Bundling has been struggling lately, with the most popular tools mostly being abandoned or taken in-house. I was begging for help with the popular JavaScript json-schema-ref-resolver for years, and was entirely ignored - despite it getting 2,395,495 downloads a week. Thankfully JonLuca De Caro has stepped in to take over, and that project is now under some amount of maintenance again.

The json-schema-ref-parser package is a low-level JavaScript/TypeScript library for bundling $ref and you nee to be writing JavaScript to use it as there is no CLI. Another popular package for that is swagger-cli, which wraps the bundle logic with a CLI layer so you don't need to write any code.

I was also responsible for maintaining this tool, but thankfully I was able to deprecate it after reviewing Redocly CLI and discovering it did a far better job of everything it set out to do. The approach it takes to bundling lined up far more closely with what most people seem to actually want.

Bundling Output Compared

Bundling can mean anything. Grab all the stuff and squish it into a file somehow. This behaviour being undefined leads to everyone being upset when their unique expectations are not matched, so let's have a look at what these tools output and see which you prefer.

openapi: 3.0.0
info:
  title: My API
  version: 1.0.0

paths:
  /things:
    get:
      responses: 
        '200':
          description: 'OK'
          content:
            application/json:
              schema:
                properties:
                  data:
                    type: array
                    items:
                      $ref: './schemas/thing.yaml'
          
  /things/{id}:
    get:
      parameters: 
        - name: id 
          in: path
          required: true
          schema: 
            type: string
            format: uuid
      responses: 
        '200':
          description: 'OK'
          content:
            application/json:
              schema:
                $ref: './schemas/thing.yaml'       

The json-schema-ref-parser library would bundle by pulling the content in from external references, replacing one of the $ref's with a subschema containing that, then point other matching references to the same thing to that location, wherever it happened to be.

Swagger CLI - Bundling

$ swagger-cli bundle -t yaml openapi.yaml
openapi: 3.0.0
info:
  title: My API
  version: 1.0.0
paths:
  /things:
    get:
      responses:
        '200':
          description: OK
          content:
            application/json:
              schema:
                properties:
                  data:
                    type: array
                    items:
                      $ref: '#/paths/~1things~1%7Bid%7D/get/responses/200/content/application~1json/schema'
  '/things/{id}':
    get:
      parameters:
        - name: id
          in: path
          required: true
          schema:
            type: string
            format: uuid
      responses:
        '200':
          description: OK
          content:
            application/json:
              schema:
                type: object
                properties:
                  id:
                    type: string
                    format: uuid
                  name:
                    type: string
                  type:
                    type: string
                    enum:
                      - type1
                      - type2

This functionality was constantly reported as a bug despite working as intended. Having a $ref of '#/paths/~1things~1%7Bid%7D/get/responses/200/content/application~1json/schema' is generally fine for computers, it's perfectly valid, but if this is something humans are meant to look at it can be rather confusing. If tools are using that $ref to build a name, or you want your API Reference Documentation to have a "Components" or "Models" section, then it's not going to work.

Redocly CLI - Bundling

Let's compare how Redocly CLI handles the same API description document.

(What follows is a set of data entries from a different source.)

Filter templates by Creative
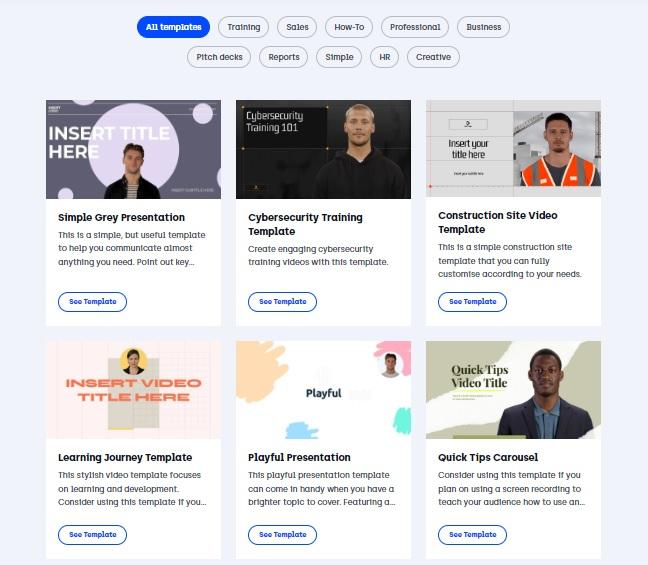The image size is (648, 565). pos(433,57)
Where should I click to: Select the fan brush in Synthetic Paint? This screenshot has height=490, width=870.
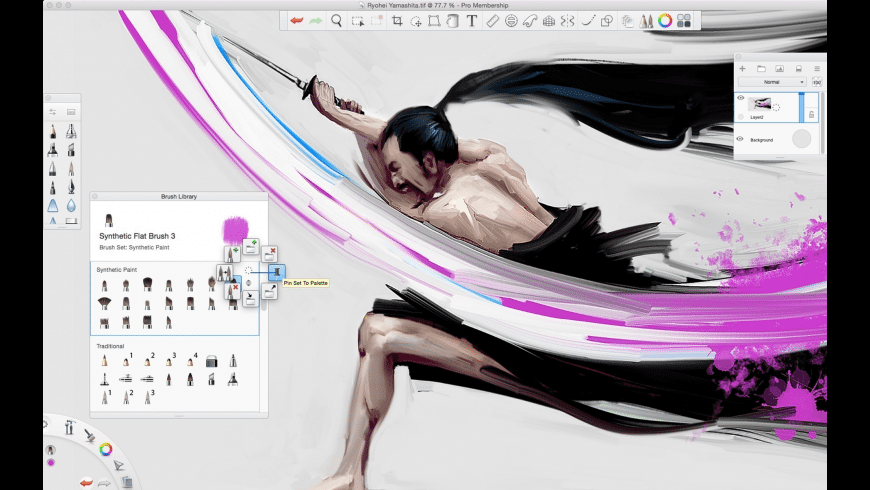click(x=103, y=303)
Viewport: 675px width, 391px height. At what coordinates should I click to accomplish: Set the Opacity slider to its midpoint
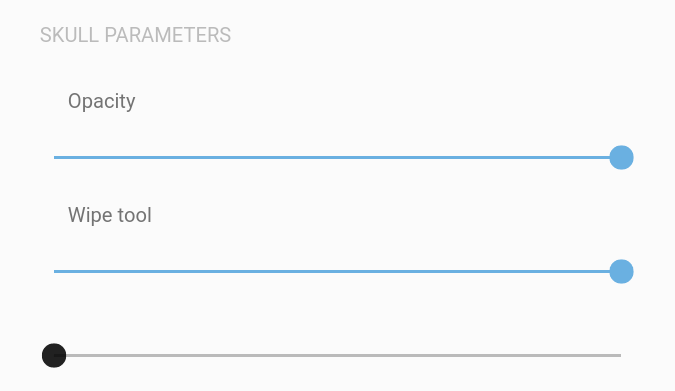click(338, 158)
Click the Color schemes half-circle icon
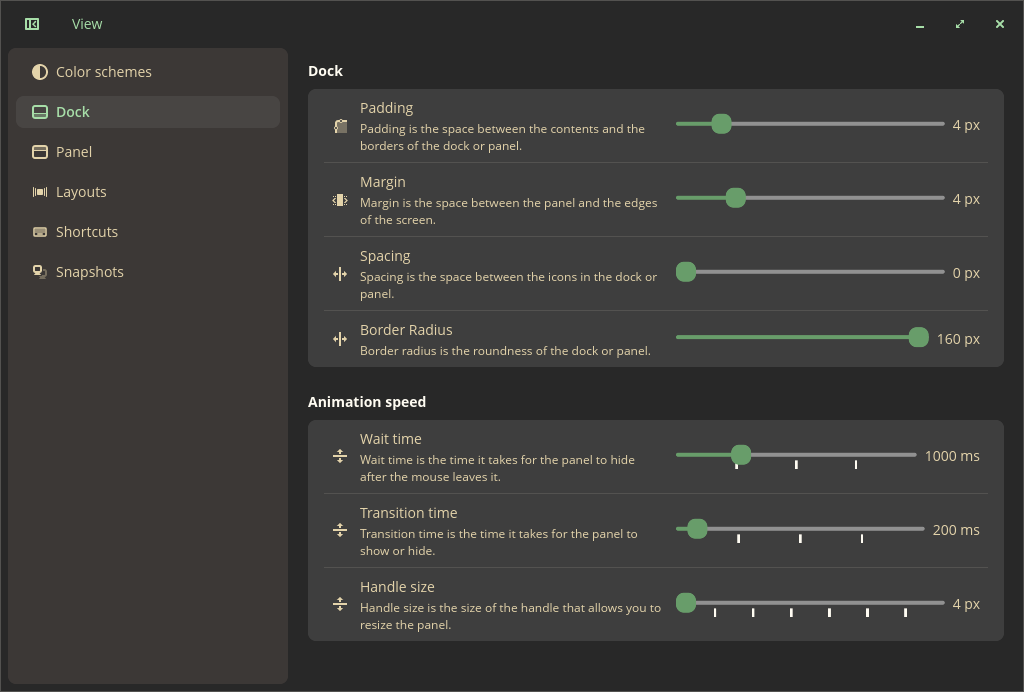1024x692 pixels. click(x=40, y=72)
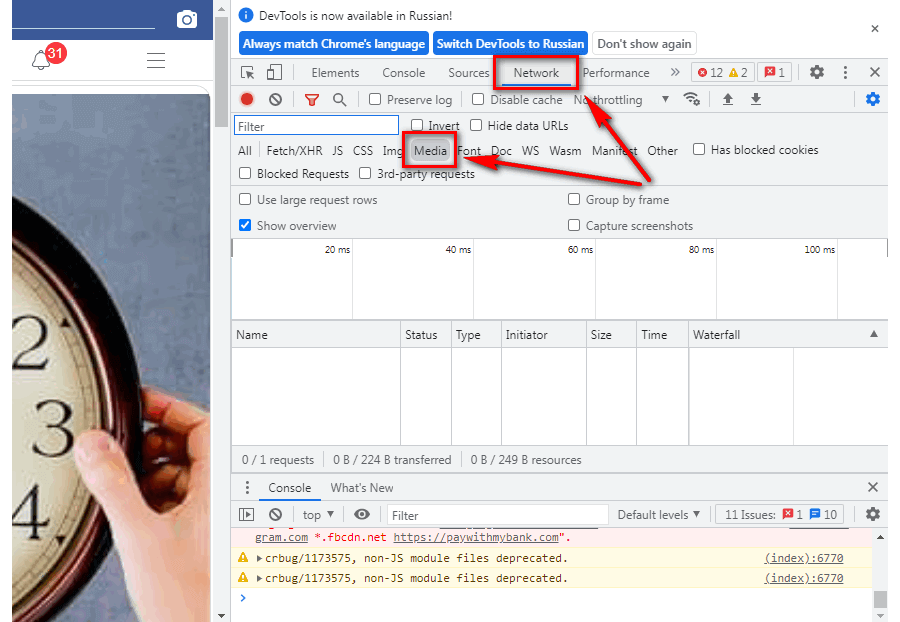Open network conditions wifi icon

pyautogui.click(x=691, y=99)
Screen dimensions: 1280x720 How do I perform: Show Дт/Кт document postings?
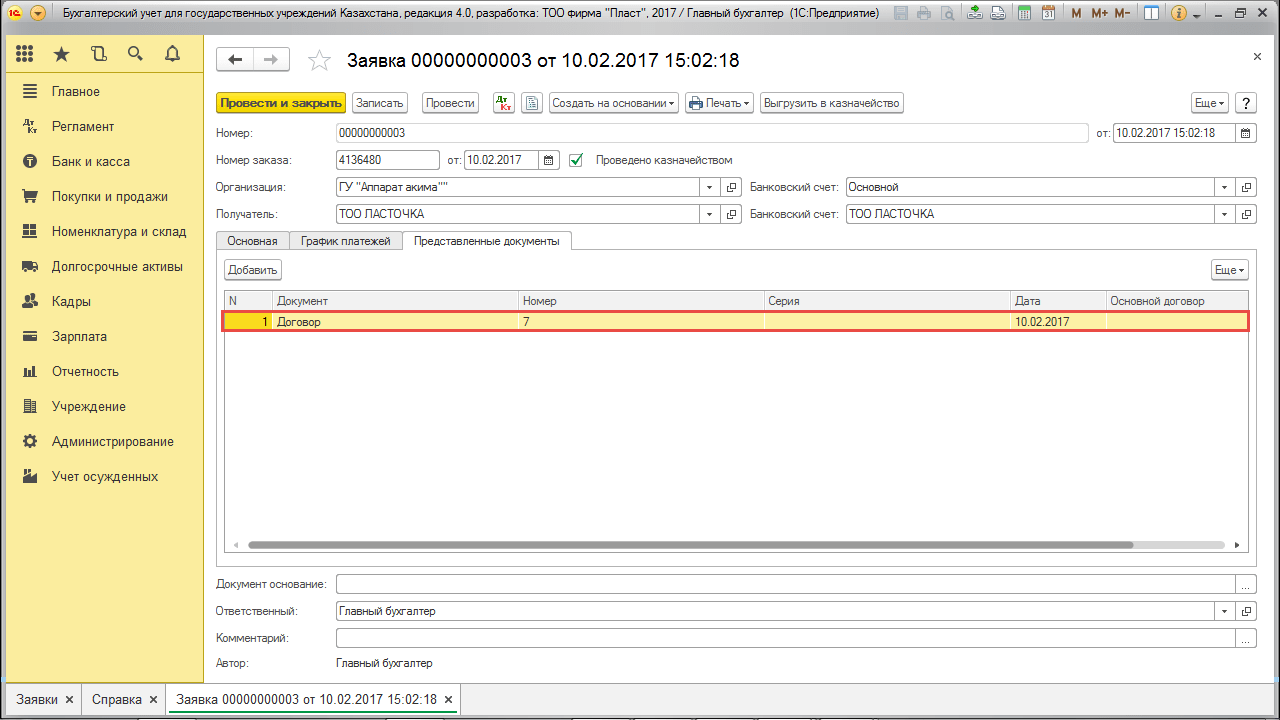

$ redocly bundle openapi.yaml
openapi: 3.0.0
info:
  title: My API
  version: 1.0.0
paths:
  /things:
    get:
      responses:
        '200':
          description: OK
          content:
            application/json:
              schema:
                properties:
                  data:
                    type: array
                    items:
                      $ref: '#/components/schemas/thing'
  /things/{id}:
    get:
      parameters:
        - name: id
          in: path
          required: true
          schema:
            type: string
            format: uuid
      responses:
        '200':
          description: OK
          content:
            application/json:
              schema:
                $ref: '#/components/schemas/thing'
components:
  schemas:
    thing:
      type: object
      properties:
        id:
          type: string
          format: uuid
        name:
          type: string
        type:
          type: string
          enum:
            - type1
            - type2

Lovely! It's created a components section, added a shared schema, given it a name (inferred from the file but without the .yaml), and pointed all instances of that same subschema to the shared schema. chef kiss.

Ye Oldé Dereferencing

Both tools also support "dereferencing", which is the rough alternative to bundling, where all $ref's are replaced with what they point to, regardless of whether they were pointing to external or internal locations. This makes a much much larger output, because its super repetative, and should only be used if you absolutely need to use some old busted tool which doesn't understand what a $ref is at all.

Swagger CLI - Dereferencing

openapi: 3.0.0
info:
  title: My API
  version: 1.0.0
paths:
  /things:
    get:
      responses:
        '200':
          description: OK
          content:
            application/json:
              schema:
                properties:
                  data:
                    type: array
                    items:
                      type: object
                      properties:
                        id:
                          type: string
                          format: uuid
                        name:
                          type: string
                        type:
                          type: string
                          enum:
                            - type1
                            - type2
  '/things/{id}':
    get:
      parameters:
        - name: id
          in: path
          required: true
          schema:
            type: string
            format: uuid
      responses:
        '200':
          description: OK
          content:
            application/json:
              schema:
                type: object
                properties:
                  id:
                    type: string
                    format: uuid
                  name:
                    type: string
                  type:
                    type: string
                    enum:
                      - type1
                      - type2

Ooof yeah you can see why that can be problematic for large documents. It's literally going to repeat stuff every time. That doesn't just lead to large file sizes, but its rife for tripping over circular references that definitively cannot be represented this way.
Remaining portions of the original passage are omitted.